■ TEXTE À LIRE
+++

Le témoignage de Théo Kirtz, prisonnier de guerre allemand, est lui aussi très intéressant. Il témoigne de ce qu’a pu être l’efficacité de cette traque, à tout le moins à l'échelle de la Direction Régionale des Prisonniers de guerre de Rennes, en 1948. Ce PG est recruté pour travailler dans cette même administration du camp de PG de Rennes, au cours des derniers mois de sa captivité, en 1948. Il est employé après avoir rencontré fortuitement un ancien camarade tout juste libéré qui lui propose de prendre sa place au sein du service consacré à la recherche de criminels de guerre. « Le service s’occupe de soi-disant criminels de guerre allemands. Sous la surveillance d’un Lorrain, quatre prisonniers épluchent des listes de recherches alliées. Personne ne quitte le pays d’accueil sans ce contrôle. Plus d’un rêve de retour définitif au pays tombe à l’eau au dernier moment, [quand] un homme ou une unité sont recherchés pour une raison quelconque. En conséquence [dans un tel cas, il leur faut] rester ici et attendre jusqu’à ce que, à l’occasion, le cas s’élucide ou ne nécessite plus de témoins »[370];. Son témoignage, rédigé dans un français qu’il ne maîtrise visiblement pas totalement, manque de clarté. Il en ressort que la libération de chaque prisonnier était, en dernière étape, visiblement soumise à la condition de ne pas être suspecté d’avoir été impliqué dans des crimes de guerre.
Mais le témoignage de Théo Kirtz souligne néanmoins l’inefficacité relative de ce service, tout du moins à Rennes, en 1948. Pour preuve, il cite la facilité avec laquelle il a pu faire libérer certains des prisonniers de la 1re compagnie de parachutistes allemande, celle du Général Ramcke, impliquée dans la défense de Brest en août et septembre 1944. Les prisonniers de cette compagnie étaient détenus, avec leur général, à la prison Jacques Cartier de Rennes, parce que suspectés de crime de guerre. « La bonne coopération avec le personnel permanent [allemand] du camp et la première compagnie de parachutistes a préservé ainsi beaucoup de camarades [allemands] de l’arrestation au vu des indications du questionnaire. Chacun peut s’imaginer peut-être, comme reviennent souvent chez nous en Allemagne des noms comme Meier, Müller ou Schulze. J’ai à donner le crochet final pour prouver l’innocence du prisonnier. Le manque de discrétion d’un camarade libéré de cette façon faillit m’être fatal. Le commandant de compagnie a pu intervenir à temps. Mes deux supérieurs français m’aimaient bien et ils n’ont douté à aucun moment de ma fiabilité »[370]. L’efficacité de la traque des criminels de guerre semble donc limitée. Cela pourrait s’expliquer par le manque de coordination entre les Directions Régionales des Prisonniers de Guerre et Paris. Ce manque de coordination et l’absence chronique de moyens financiers et matériels ne permettaient pas d’assurer efficacement la garde des prisonniers. On peut donc supposer que la traque des criminels de guerre ait pu pâtir des mêmes problèmes.
Au 1er octobre 1948, 1055 prisonniers demeurés consignés dans des dépôts en raison de soupçons relatifs à leur implication dans des crimes de guerre[371].

+++

■ OBJECTIF
Reproduisez mot pour mot, dans le texte sur le témoignage de Théo Kirtz, tout ce qui va de « Au 1er octobre » jusqu'à « crimes de guerre[371]. ».

+++

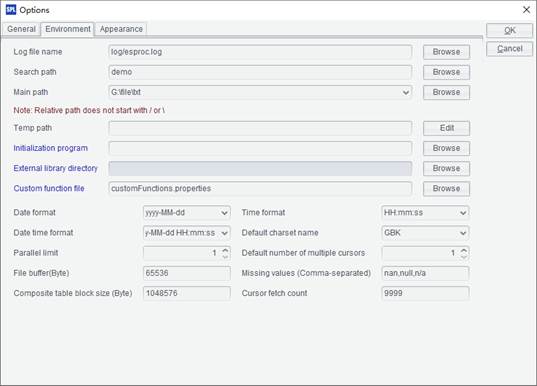Expand the Date format dropdown
Screen dimensions: 537x386
coord(224,213)
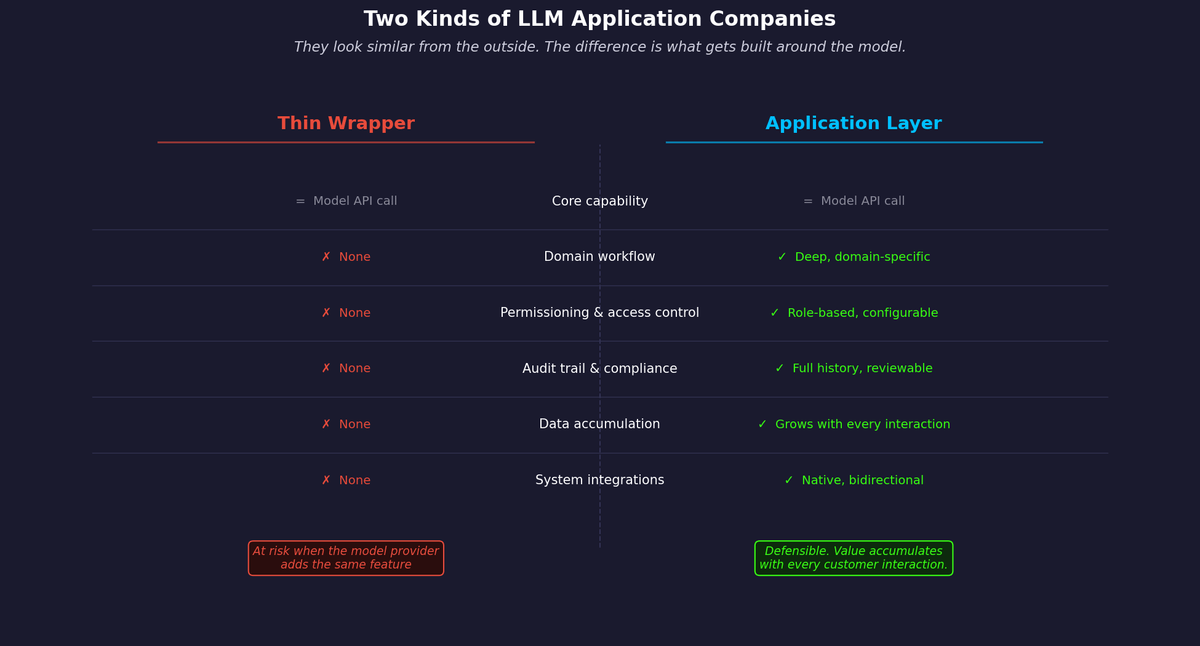Toggle the ✗ None beside Core capability's neighbor row
This screenshot has width=1200, height=646.
(346, 256)
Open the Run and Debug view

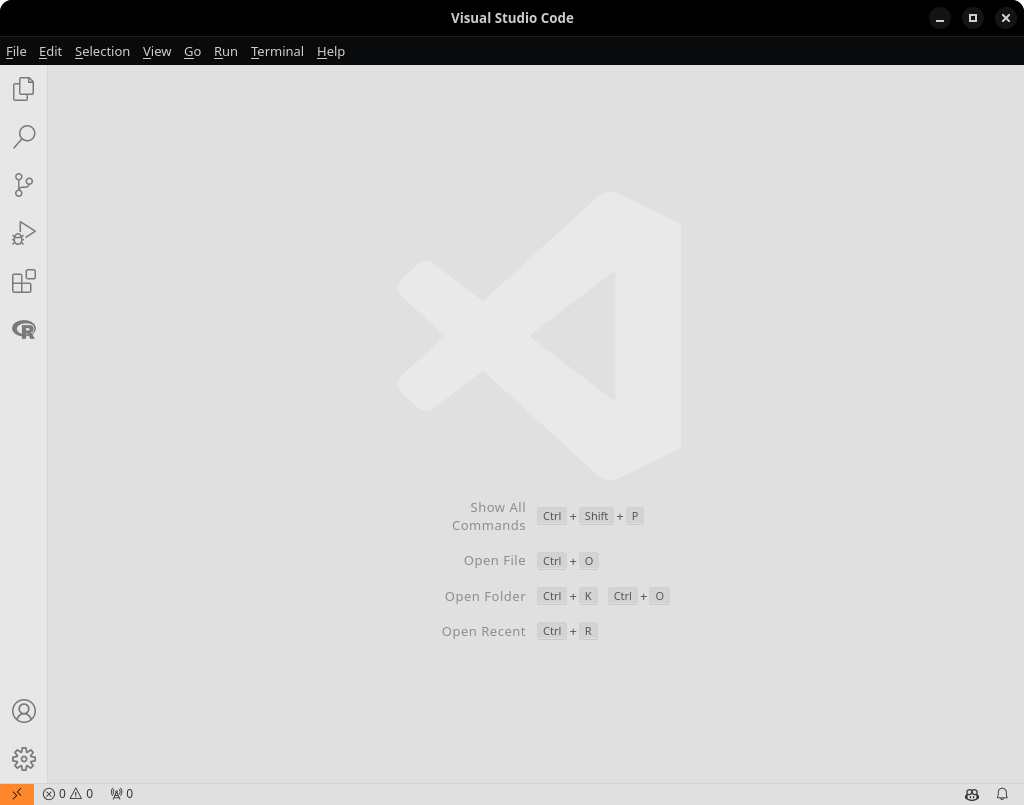pos(24,233)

+++

■ RÉPONSE FINALE
Au 1er octobre 1948, 1055 prisonniers demeurés consignés dans des dépôts en raison de soupçons relatifs à leur implication dans des crimes de guerre[371].